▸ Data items
--------------------

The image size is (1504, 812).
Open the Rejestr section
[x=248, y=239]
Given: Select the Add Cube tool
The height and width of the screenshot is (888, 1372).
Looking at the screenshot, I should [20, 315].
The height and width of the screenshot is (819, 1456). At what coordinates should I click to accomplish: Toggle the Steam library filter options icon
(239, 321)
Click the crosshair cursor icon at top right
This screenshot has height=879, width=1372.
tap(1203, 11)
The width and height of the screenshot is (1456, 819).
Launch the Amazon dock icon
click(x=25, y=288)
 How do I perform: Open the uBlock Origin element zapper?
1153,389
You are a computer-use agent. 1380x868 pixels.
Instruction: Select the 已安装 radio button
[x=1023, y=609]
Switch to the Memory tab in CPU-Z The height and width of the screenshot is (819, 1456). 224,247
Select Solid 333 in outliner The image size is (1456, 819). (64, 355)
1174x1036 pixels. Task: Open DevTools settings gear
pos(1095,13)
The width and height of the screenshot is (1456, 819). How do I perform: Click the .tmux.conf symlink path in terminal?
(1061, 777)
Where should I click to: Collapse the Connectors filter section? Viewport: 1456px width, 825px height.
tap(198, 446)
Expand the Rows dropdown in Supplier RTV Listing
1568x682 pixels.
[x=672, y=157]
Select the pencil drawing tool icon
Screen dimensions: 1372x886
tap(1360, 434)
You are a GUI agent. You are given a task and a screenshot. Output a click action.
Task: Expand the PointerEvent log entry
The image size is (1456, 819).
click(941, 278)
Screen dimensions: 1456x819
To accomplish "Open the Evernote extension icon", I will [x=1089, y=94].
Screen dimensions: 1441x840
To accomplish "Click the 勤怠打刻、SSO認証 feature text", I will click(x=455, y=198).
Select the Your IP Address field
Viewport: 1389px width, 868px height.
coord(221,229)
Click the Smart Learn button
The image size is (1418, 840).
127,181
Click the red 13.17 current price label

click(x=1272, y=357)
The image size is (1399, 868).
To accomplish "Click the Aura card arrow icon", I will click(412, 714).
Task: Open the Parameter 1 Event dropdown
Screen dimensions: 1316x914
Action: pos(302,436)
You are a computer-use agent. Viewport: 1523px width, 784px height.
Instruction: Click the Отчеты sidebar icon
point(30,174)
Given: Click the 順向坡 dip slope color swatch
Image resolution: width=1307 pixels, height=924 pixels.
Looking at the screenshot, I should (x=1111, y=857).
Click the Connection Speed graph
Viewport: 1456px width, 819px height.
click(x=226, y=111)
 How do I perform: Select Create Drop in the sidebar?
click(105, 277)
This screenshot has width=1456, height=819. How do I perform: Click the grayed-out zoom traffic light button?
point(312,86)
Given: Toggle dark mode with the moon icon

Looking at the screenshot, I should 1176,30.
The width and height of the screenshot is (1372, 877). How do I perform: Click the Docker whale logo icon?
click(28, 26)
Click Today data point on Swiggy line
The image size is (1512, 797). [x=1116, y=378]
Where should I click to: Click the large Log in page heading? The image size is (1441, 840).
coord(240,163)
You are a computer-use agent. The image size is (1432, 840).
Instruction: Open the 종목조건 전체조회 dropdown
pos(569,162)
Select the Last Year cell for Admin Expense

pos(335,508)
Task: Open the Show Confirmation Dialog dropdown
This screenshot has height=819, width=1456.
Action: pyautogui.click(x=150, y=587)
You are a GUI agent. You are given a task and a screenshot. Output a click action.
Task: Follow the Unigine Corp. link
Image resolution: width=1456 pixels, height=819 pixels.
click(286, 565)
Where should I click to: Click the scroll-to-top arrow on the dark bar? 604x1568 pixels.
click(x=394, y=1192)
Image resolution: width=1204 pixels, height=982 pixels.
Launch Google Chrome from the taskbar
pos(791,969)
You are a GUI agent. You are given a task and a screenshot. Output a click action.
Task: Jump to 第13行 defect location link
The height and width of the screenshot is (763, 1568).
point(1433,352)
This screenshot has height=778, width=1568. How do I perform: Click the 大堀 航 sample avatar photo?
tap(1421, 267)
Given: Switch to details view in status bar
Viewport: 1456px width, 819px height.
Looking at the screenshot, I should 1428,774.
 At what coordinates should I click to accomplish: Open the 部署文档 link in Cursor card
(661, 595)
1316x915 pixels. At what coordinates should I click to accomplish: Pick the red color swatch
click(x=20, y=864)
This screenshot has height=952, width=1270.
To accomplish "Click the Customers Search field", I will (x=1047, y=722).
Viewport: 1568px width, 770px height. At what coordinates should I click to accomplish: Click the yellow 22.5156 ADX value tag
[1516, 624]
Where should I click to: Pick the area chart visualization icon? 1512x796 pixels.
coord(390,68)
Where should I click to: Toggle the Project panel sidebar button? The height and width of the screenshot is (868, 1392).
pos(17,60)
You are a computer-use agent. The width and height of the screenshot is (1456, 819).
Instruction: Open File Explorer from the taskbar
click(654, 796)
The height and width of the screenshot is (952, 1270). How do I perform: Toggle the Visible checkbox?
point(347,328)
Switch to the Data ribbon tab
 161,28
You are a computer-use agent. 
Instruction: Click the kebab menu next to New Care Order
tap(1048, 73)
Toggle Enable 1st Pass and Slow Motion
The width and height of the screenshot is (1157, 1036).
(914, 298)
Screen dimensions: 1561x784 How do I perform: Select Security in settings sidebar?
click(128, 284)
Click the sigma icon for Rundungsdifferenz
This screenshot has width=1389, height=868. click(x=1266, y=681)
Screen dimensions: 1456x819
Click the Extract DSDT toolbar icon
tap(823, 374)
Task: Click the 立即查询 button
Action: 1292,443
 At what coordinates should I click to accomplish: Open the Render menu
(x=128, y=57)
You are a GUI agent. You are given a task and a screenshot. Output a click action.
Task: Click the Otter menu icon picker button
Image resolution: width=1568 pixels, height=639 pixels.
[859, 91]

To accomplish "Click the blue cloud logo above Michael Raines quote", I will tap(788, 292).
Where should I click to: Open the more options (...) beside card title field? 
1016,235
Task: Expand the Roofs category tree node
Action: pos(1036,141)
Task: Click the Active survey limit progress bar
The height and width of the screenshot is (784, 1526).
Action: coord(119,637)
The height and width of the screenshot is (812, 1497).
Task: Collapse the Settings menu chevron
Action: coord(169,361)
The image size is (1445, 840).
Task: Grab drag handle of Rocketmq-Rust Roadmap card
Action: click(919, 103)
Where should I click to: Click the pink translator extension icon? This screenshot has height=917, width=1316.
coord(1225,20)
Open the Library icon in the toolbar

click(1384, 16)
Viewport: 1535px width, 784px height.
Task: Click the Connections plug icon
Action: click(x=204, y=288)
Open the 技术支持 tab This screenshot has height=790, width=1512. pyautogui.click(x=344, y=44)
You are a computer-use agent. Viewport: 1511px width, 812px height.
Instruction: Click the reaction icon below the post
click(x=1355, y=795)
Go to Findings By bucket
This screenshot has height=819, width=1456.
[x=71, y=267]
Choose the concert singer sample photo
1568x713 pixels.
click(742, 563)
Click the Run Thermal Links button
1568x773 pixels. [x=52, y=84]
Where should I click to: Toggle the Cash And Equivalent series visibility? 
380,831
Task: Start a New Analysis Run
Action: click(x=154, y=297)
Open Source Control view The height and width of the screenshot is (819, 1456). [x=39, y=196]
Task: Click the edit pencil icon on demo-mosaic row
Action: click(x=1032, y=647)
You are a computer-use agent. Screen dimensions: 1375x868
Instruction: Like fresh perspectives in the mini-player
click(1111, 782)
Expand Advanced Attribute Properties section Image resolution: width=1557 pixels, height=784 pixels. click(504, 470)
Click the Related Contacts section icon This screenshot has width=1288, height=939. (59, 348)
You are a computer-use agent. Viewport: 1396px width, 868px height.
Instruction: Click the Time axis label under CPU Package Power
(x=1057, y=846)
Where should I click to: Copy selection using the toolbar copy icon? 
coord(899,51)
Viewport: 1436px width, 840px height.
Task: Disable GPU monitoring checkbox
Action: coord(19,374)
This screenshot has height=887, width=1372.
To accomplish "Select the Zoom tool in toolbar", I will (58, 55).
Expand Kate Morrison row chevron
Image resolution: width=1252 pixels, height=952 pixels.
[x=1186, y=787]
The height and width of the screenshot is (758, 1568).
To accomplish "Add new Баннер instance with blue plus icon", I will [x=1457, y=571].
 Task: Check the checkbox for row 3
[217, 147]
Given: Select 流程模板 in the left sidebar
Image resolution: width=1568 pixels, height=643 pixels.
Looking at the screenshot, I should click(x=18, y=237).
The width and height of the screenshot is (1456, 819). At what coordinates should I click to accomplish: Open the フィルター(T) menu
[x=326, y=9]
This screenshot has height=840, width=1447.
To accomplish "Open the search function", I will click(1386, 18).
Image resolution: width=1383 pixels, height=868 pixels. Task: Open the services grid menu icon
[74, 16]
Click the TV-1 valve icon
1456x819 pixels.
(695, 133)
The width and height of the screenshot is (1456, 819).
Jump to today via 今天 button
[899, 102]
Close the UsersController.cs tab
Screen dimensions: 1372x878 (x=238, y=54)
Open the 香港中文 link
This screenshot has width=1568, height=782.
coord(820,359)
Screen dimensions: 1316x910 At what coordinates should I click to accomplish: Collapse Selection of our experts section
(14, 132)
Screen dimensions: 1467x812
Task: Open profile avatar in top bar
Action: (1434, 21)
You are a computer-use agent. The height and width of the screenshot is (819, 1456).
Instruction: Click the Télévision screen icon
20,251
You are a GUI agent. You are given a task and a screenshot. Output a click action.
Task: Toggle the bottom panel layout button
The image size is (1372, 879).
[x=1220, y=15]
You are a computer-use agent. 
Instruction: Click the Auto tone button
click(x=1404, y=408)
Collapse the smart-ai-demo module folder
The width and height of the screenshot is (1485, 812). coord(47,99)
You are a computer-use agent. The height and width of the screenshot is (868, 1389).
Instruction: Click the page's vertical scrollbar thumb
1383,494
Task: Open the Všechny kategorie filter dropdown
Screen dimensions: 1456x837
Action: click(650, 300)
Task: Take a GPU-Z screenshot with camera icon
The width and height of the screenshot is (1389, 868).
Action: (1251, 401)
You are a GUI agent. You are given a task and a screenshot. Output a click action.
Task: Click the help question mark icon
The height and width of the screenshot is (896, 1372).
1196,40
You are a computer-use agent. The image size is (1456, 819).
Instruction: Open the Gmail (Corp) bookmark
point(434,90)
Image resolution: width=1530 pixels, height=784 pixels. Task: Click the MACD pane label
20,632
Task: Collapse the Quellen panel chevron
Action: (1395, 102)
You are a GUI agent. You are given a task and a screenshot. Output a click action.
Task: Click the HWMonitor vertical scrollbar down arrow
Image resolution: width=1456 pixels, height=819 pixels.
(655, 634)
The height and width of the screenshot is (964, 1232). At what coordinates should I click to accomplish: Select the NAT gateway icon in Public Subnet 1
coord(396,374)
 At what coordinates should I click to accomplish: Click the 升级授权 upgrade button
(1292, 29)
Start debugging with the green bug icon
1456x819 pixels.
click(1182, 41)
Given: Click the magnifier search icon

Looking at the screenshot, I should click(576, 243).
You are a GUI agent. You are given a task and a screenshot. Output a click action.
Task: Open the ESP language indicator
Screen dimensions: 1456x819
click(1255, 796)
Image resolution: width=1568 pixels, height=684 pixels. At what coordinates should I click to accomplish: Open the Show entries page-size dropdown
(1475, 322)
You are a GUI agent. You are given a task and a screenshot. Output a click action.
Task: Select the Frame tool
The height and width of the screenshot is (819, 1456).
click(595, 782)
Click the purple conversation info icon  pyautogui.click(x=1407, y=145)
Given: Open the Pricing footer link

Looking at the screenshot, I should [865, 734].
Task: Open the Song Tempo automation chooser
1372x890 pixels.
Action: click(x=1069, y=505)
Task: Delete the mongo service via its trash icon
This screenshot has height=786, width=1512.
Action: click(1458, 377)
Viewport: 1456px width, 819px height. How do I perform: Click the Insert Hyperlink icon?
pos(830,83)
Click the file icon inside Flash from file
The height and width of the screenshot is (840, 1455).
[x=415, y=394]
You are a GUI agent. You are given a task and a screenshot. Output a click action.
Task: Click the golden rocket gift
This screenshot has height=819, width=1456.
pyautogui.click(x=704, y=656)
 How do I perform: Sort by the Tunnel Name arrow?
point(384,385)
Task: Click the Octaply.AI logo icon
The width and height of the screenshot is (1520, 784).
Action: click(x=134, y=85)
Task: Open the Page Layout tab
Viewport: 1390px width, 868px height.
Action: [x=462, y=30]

--------------------

▸ WHAT YOU HAVE TO DO
List every line above that contains the word "blue".

▸ EXERCISE ANSWER
To accomplish "Click the blue cloud logo above Michael Raines quote", I will tap(788, 292).
To accomplish "Add new Баннер instance with blue plus icon", I will [x=1457, y=571].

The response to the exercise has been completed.